The challenge presented by ejection of liquid water is indeed very serious
> becase the latent heat of evaporation is large. Mist ejection, at the rate
> of 50 milligrams per second, results in the overestimation of Pout by
> 2260*0.05 = 113 W. This, however, is only one possible explanation of
> discrepancies. Another might be associated with microexplosions we
> occasionally observed during plasma electrolysis, expecially at higher
> voltages (see Appendix 3). Such explosions are accompanied by loud popping
> noise and very intensive arcing. We suspect that escaping hydrogen and
> oxygen occasionally combine under the influence of arcing. That could be a
> possible non-nuclear source of excess heat repored by several researchers.


   Piantelli has made high output claims -- never replicated.
>>
>
> Only one person tried to replicate as far as I know. The conditions were
> probably not met, according to Piantelli. Anyway, one test is not
> reasonable grounds to dismiss a claim.
>
>
He supposedly was going to teach MFMP how to replicate, but I think they
got tired of him talking about all the supposed complexities without giving
them any clear protocol to follow.  Unless that can be produced, there is
no reason to assume he has anything (other than his word).  If I'm not
mistaken, CERN tried to replicate some of his work and failed.



>
>
>>   Nobody has replicated BEC's electrolysis results.
>>
>
> What is BEC?
>
> Brillouin Energy Corp.


>
> Recall the previous results that were debated here about a Mizuno
>> experiment and calorimetry, which Dave Roberson was able to determine the
>> error that had been made (through very clever simulation work).
>>
>
> I myself made a mistake in it, but you said "big" errors, meaning large
> excess heat. That was what appeared to be a tiny result.
>
>

>
>>   Recall the previous claims of Mizuno and plasma electrolysis that had
>> been initially replicated, but later research convincingly disproved (at
>> least to me).
>>
>
> Disproved by who? In what paper? After how many tests?
>
> At least 3.  One of the supposed replicators retracted their results after
learning about the problems.  They refuted their own results!

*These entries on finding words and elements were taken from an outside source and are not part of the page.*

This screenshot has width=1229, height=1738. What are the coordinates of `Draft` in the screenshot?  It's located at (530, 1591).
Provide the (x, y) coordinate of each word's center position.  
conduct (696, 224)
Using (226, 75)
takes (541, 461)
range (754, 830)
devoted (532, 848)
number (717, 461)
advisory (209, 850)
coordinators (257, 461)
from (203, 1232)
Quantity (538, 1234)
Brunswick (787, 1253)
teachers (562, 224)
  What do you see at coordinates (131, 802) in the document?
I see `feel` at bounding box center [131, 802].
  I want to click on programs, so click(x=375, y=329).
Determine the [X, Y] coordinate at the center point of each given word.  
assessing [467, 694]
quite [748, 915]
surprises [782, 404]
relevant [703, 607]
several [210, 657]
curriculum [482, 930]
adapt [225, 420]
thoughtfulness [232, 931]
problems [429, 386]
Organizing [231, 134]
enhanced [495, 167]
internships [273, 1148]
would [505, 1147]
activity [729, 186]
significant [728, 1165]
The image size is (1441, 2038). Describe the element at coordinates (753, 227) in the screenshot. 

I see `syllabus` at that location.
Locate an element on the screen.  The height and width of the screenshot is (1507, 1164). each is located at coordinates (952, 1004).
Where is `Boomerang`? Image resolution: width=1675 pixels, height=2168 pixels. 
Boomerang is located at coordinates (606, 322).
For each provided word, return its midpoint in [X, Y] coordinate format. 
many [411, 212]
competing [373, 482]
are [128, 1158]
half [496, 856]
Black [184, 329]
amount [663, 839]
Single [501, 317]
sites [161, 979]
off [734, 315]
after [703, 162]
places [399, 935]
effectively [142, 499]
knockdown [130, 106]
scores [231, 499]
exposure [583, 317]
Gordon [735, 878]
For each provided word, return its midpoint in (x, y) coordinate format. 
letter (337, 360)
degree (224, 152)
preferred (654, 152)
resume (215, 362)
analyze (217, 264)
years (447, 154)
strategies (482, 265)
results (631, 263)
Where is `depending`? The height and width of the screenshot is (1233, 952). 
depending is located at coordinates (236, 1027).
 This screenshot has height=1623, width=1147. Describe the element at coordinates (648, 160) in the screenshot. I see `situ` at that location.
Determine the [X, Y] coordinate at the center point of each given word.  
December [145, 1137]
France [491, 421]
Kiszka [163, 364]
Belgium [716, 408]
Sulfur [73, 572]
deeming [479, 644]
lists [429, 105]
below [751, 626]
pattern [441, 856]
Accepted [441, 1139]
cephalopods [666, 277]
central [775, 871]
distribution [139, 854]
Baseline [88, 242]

Two withdrew their results after discovering a problem with their voltage
measurements (see here
<http://pages.csam.montclair.edu/~kowalski/cf/358summary.html>).


>
>>   What research of his do you feel is highly replicable?
>>
>
> I have no idea. No one can know that. People have not tried to replicate
> most of them. You would have to be omniscient to judge that. The only way
> to find out whether an experiment is replicable or not is to try to
> replicate it. That usually takes months or years of effort. In cold fusion,
> only a few claims have been sufficiently tested for anyone to judge whether
> they are true or false.
>
>
You claimed that most or all of his work had been replicated.  Many results
have been judged to be false or unreplicated by IH, Mizzou, and others.

>
>
>> Here's a replication claiming up to 120W excess.
>> https://www.lenr-canr.org/acrobat/FauvarqueJabnormalex.pdf
>>
>
> Has anyone disproved this? Has anyone else tried it?
>
> See below.  It is worth reading.

>
>
>> Non-replication explaining previous results by splashing out of water by
>> micro-explosions.
>> https://www.lenr-canr.org/acrobat/KowalskiLsearchingfa.pdf
>>
>
> Has anyone replicated this and observed micro-explosions? Has this
> hypothesis been tested?
>
> I think you are confusing "not clear yet" or "not proven" or "not tested
> enough to reach a clear conclusion" with:
>
> "debunking"
>
> or
>
> "failure."
>
> There are countless open questions in science. Countless unresolved
> issues. An experiment that has not been replicated is not debunked. It is
> in limbo, and likely to remain there forever. Very few claims are ever
> conclusively shown to be wrong. None of the ones you listed have been, as
> far as I know.
>
>
 I'm not confusing terms.  I meant debunked.  You have to address the
issues that Kowalski et. al. raised and I quoted above.   My main point was
that your assertion that an error as large as the results claimed in the
current Mizuno results are unheard of is just not true.  I think I have
demonstrated that errors this large or larger have been made before.  I am
encouraging people to not get too excited, because it's quite possible that
this is an error.   I hope it's not.